- Born: 1943 (age 82–83) Jubb Yusuf, Safad in Mandatory Palestine
- Occupation: Author

= Awad Saud Awad =

Palestinian writer and journalist (born 1943)

Awad Saud Awad (عوض سعود عوض; born 1943) is Palestinian writer and journalist. He has published 18 books, 3 novels and 13 stories books and 2 studies books about Palestinian folklore.

== Life ==
Awad Saud Awad was born in 1943 in Jubb Yusuf, Safad in Mandatory Palestine.

His parents left their home and fled to Syria in 1948 because of the 1948 war. He lived in the Khan Al-Shih refugee camp operated by UNRWA.

He received a bachelor's degree in Art History from Damascus University in 1971.

In 1970, he married a Lebanese Palestinian woman, Mariam Al-Hamed. They lived their first three years in Khan Al-Shih camp until the war of 1973, when they left the camp and lived for about six years in Joubar. They then moved to Zamalka near Damascus with their children, two boys and three girls.

He worked as a teacher in the United Nations Relief and Works Agency for Palestine Refugees (UNRWA) in Damascus, Syria from 1968 to 1996, before he resigned from his work because of the bad treatment from the administration of UNRWA in Syria.

== Career ==

=== Short stories and novels ===
He started writing in the 1970s and he published his first book for children, A Journey to Andromeda Galaxy, in 1981. Since 1981, he has been a member of Palestinian Writers and Journalists Union in Damascus, Syria.

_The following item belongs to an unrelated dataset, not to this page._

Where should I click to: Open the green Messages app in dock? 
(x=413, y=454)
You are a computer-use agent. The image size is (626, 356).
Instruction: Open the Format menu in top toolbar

He became a member of Arab Writers Union in Damascus in 1989. He was the president of the Association of the story and the novel in the Arab Writers Union – Damascus, Syria during the years 2005 to 2006 and 2009 to 2010. He was delegated by the Arab Writers Union to visit Turkey to provide a study on the history of Story at Syria in June 2008.

=== In the field of folklore and heritage ===
He participated actively in the establishment of celebrations for the Palestinian folklore week, which was conducted annually in Damascus, Syria during the 1980s, and he was the supervisor of the Palestinian Folklore Heritage artistic bands from 1988 to 1994. He founded the Palestinian Folklore Heritage Center in Damascus, Syria and he was the director of this center from1991 to 1996.

Awad Saud Awad is one of the important novelists in Palestine and in Syria, and he is one of the most important Arabic critics of the novel and the story in the modern era. His critical studies, which published in Arabic newspapers and magazines, are more than 200 critical studies of Arab writers from different nationalities. Moreover, he has many heritage publications in specialized periodical magazines. He conducted lectures in various Syrian provinces about the Story and Folklore.

== Publications ==

=== Novels ===
- The Midway Strangers, Awad S. Awad, Publisher: the Arab Writers Union, Damascus – 2006.
- The Blooming of Qandoul, Awad S. Awad, Publisher: the Arab Writers Union, Damascus 1997.
- The Farewell, Awad S. Awad, Publisher: the Arab Writers Union, Damascus 1987.

=== Studies ===
- Palestinian Folklore Expressions, Publisher: Dar Kanaan, Damascus 1993.
- Studies in Palestinian Folklore, Publisher: Department of Media and Education, Damascus 1983.

=== Story ===
- Palestinian Stories, Awad Saud Awad, published by the Arab Writers Union, Damascus 2024.
- The Embrace of the Butterfly and the Rose, Awad Saud Awad, published by the Syrian General Book Authority - Ministry of Culture, Damascus 2021.
- The Journey of the Sunrise Wave, Awad Saud Awad, short stories, published by the Arab Writers Union, Damascus 2021.
- Labyrinth of Love, Awad S. Awad, issued by the Ministry of Culture, Damascus 2019.
- A Nap of Ash, Awad S. Awad, Publisher: the Arab Writers Union, Damascus 2011.
- Henna Travel, Awad S. Awad, Publisher: the Arab Writers Union, Damascus 2009.
- Flood of Night, Awad S. Awad, Publisher: the Arab Writers Union, Damascus 2005.
- Postponed Joys, Awad S. Awad, issued by the Ministry of Culture, Damascus 2004.
- Lightings on the Wall of memory, Awad S. Awad, Publisher: the Arab Writers Union, Damascus 2002.
- The waiting, Awad S. Awad, Publisher: the Arab Writers Union, Damascus 1994.
- The Liberty Ship (for children), Awad S. Awad, Publisher: Dar el-Sheikh, Damascus 1988.
- Palm and Banana Tree (for children), Awad S. Awad, Damascus 1983.
- A Journey to Andromeda Galaxy (for children), Awad S. Awad, Damascus 1981.